» **GIVEN PASSAGE**
Updated: Nov 14, 2018

The title is provocative [1]. It plays to our preconceptions of the starving artist, consumed by their passion, surviving on scraps and living in the proverbial garret. The fact is that, as with any profession, there is a mixed economy of artists out there. The pyramid is very broad at the bottom, but the pinnacle is very high. A few artists are extremely wealthy as a result of their art. However, the sides of this art pyramid don’t slope up like the sides of a triangle. Rather they form a concave curve leading to a tall but very narrow peak[2]. (By the way, this isn’t based on hard evidence, but more on my observations throughout a life time spent in the arts.)


Just to clarify: I use the terms ‘artist’ and ‘artists’ to mean anyone who is involved in the creation of the arts, makers such as painters, sculptors, photographers, musicians, composers, actors, playwrights, film makers, dancers and so on. The focus of my thoughts here is on the so called ‘visual’ arts and the contemporary fine arts and crafts. This can also include non-visual forms such as sound art, and ephemeral forms such as live or performance art.


Back to the contemporary fine artists. The reason I want to talk about this group which includes painters, sculptors, photographers, crafts people, etc, is because they are very particular within the group of aspirants. The basic difference is that musicians and actors exist within an economy that has the expectation of a financial transaction. If you go to see a gig or a theatre play you normally expect to buy a ticket or pay some kind of entrance fee. The amounts may not be huge, but there is the possibility that by seeing/experiencing the musician’s or the composer’s, actor’s, playwright’s ‘art’, money has changed hands. Get enough people to come through the doors and you have an economy and an income of sorts. Plenty of artists make a living through these transactions.


Fine artists and crafters are different. The economy of this area of the arts is based on sales. You go to a show, you like the work, you buy the work and take it home. You experience the work for free (often with a free glass of wine in your hand…). No sale, no income. I see the show, I like the work, but I don’t have a spare £100 - £100,000 to spend on art so I don’t make a purchase. And this is presuming the work is saleable in a straightforward manner. Only at the very highest end of this market, in the rarefied world of collectors and dealers can an artist sell artefacts from ephemeral work. Entry by artists to this club is carefully controlled because of supply and demand. The market cannot be flooded with expensive art. There has to be a rarity value for art to be valuable.

» **COLLECTED DATA**

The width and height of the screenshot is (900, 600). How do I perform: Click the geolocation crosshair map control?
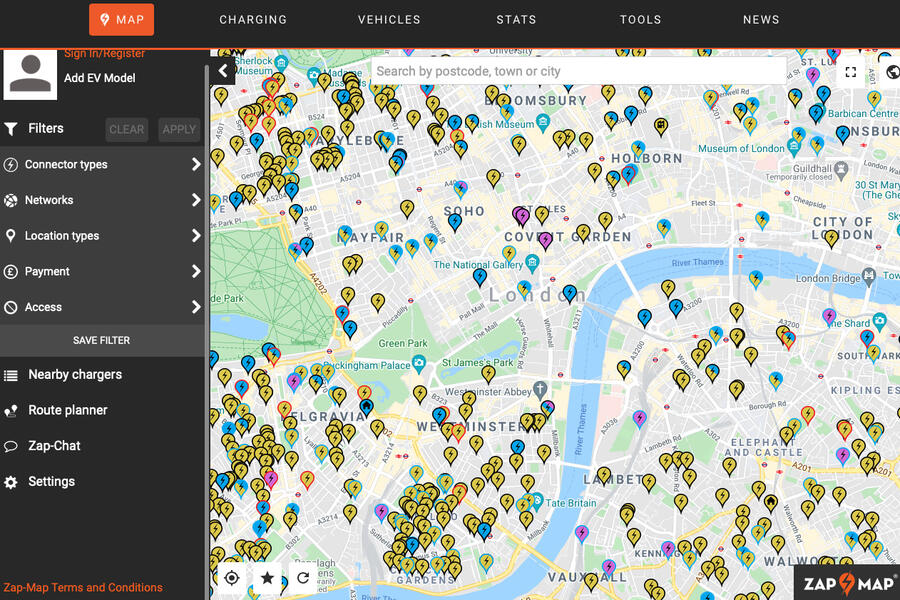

» **TO DO**
A. In the essay on how artists earn a living, what is the economy of the fine arts and crafts based on?
B. Carry on the essay about how artists earn a living, picking up from its final sentence.

» **TASK-BY-TASK OUTPUTS**
A. It is based on sales.

B.
You have a large number of fine artists competing to join a very select club

The value of being part of this club is very high, the numbers who are accepted (through genuine talent, through luck, through connections) is very small. This situation is similar to the music industry. Vast numbers of young musicians want to be the next big thing, a pop star with a record deal and mass audiences, but very few make it. However, in the meantime, musicians, like actors, can charge entry to their gigs. If they don’t get their lucky break they may still be able to get enough people through the door to break even and maybe even pay themselves.


Art should not be free

It is deeply problematic to pose this question, but why are national art galleries free to enter and national theatres not? Should entry to all art by dead artists be free, whether it’s by Turner or Picasso, Shakespeare or Pinter, Beethoven or Britten? Conversely, should we pay to see the work of living artists who are working in the economy of today? The Hayward Gallery in London charges entry to its predominantly contemporary shows and hopefully the artists who show there get paid a good fee.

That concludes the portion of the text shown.